What the task requires =>
The job is to output exactly the lines that run from the start of the entries through the line containing "Image resolution: width=1316", pictures omitted.
*** Opening of Study material ***
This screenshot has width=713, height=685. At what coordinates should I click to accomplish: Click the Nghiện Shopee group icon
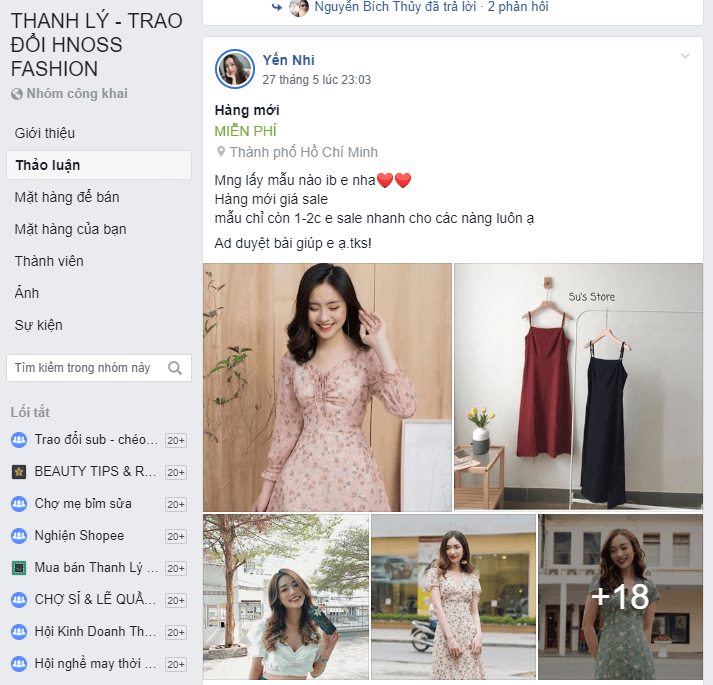pos(19,536)
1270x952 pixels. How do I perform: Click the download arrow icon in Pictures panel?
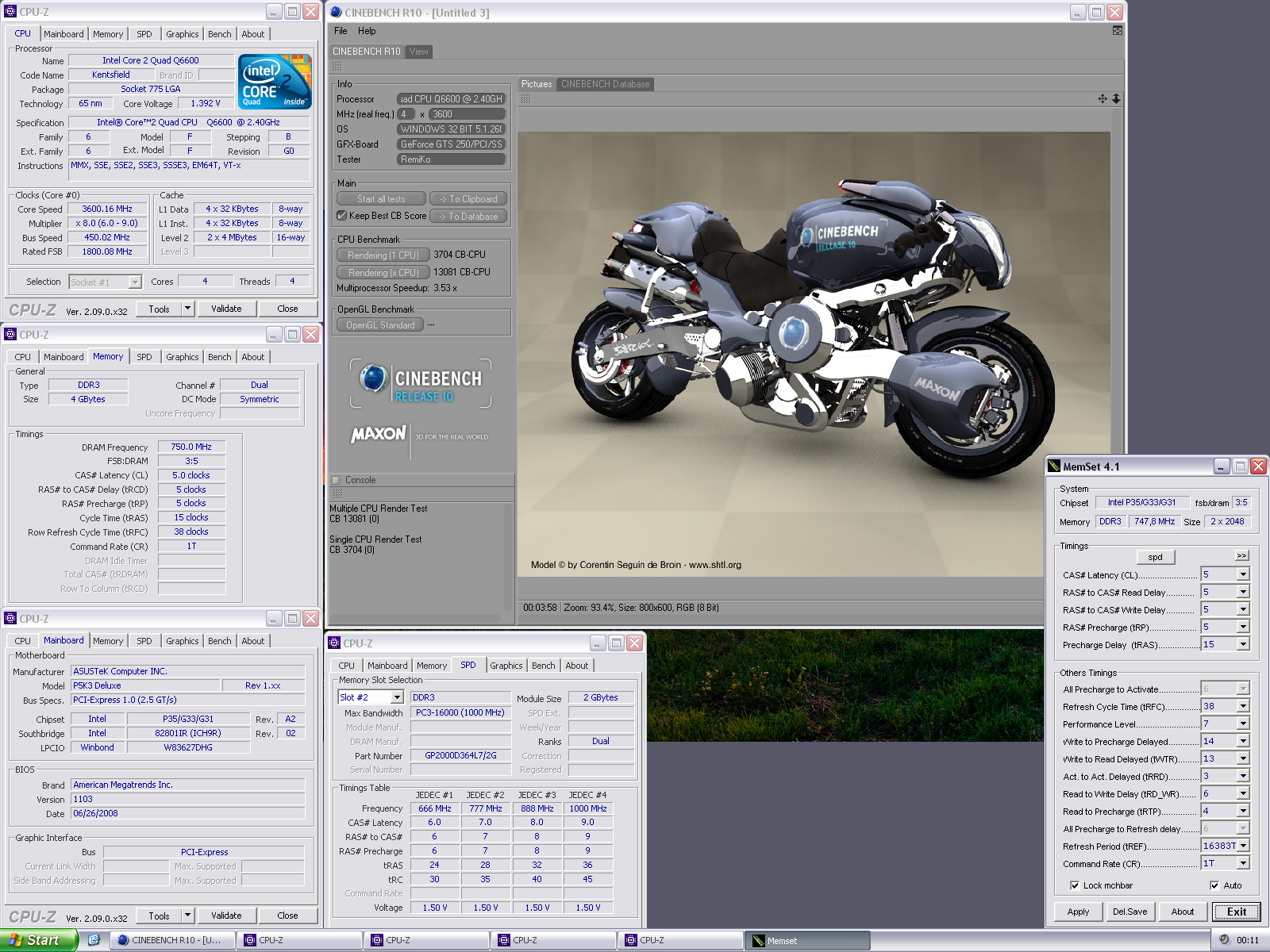pos(1116,99)
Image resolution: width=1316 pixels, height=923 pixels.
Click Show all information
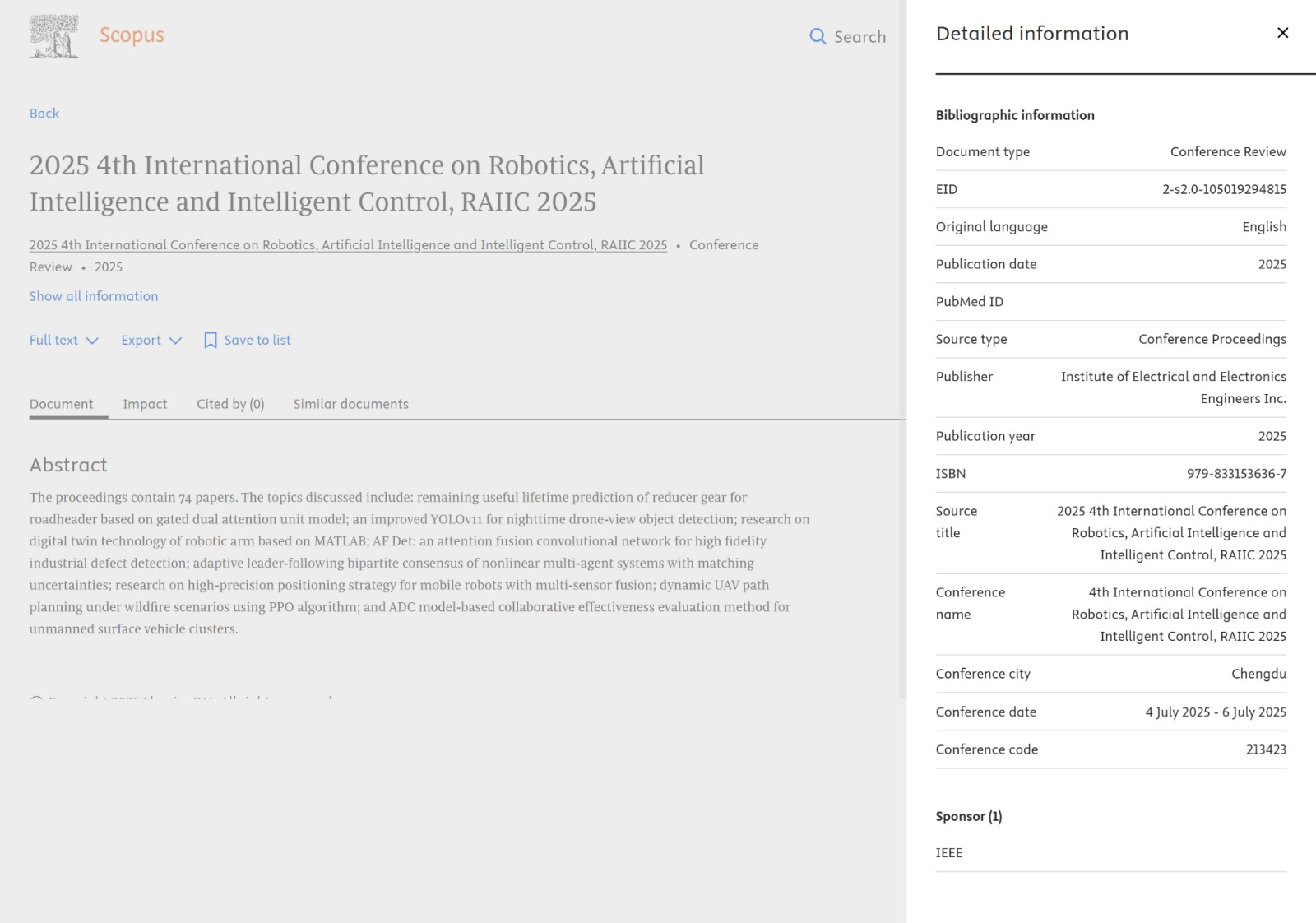94,296
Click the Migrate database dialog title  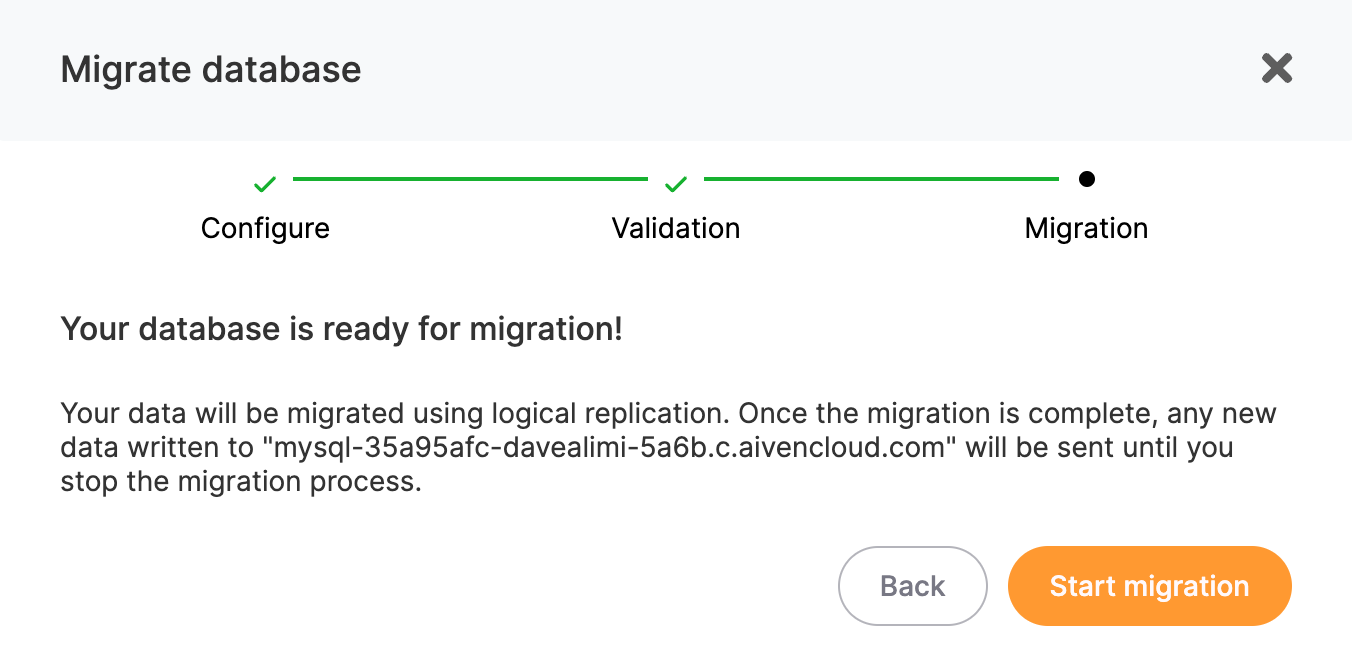[x=211, y=69]
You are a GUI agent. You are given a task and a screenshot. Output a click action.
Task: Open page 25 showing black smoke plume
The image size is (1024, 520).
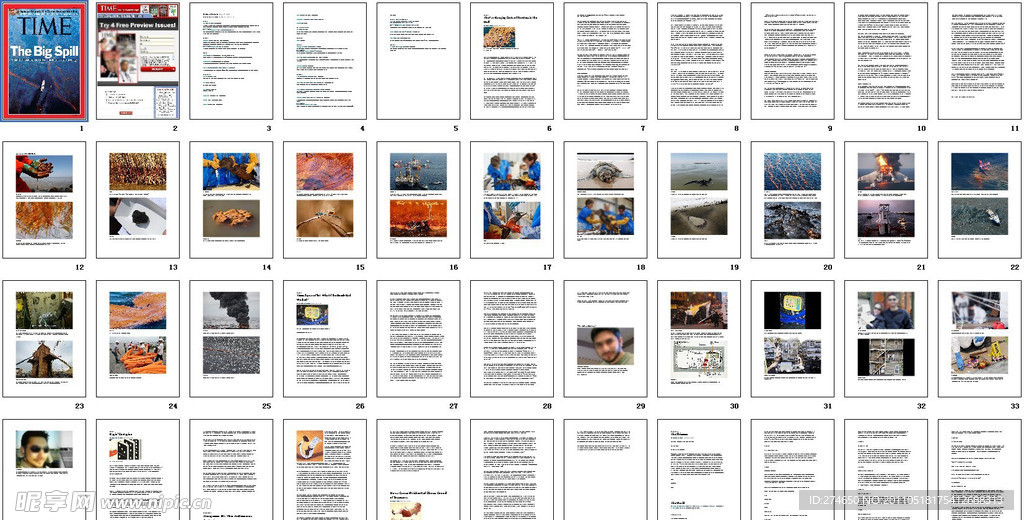pos(231,339)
*** Close of Study material ***
Expected output =>
This screenshot has width=713, height=685. At what coordinates should I click to accomplish: Click the Nghiện Shopee group icon
pos(19,536)
1270x952 pixels. How do I perform: Click the download arrow icon in Pictures panel?
pos(1116,99)
Image resolution: width=1316 pixels, height=923 pixels.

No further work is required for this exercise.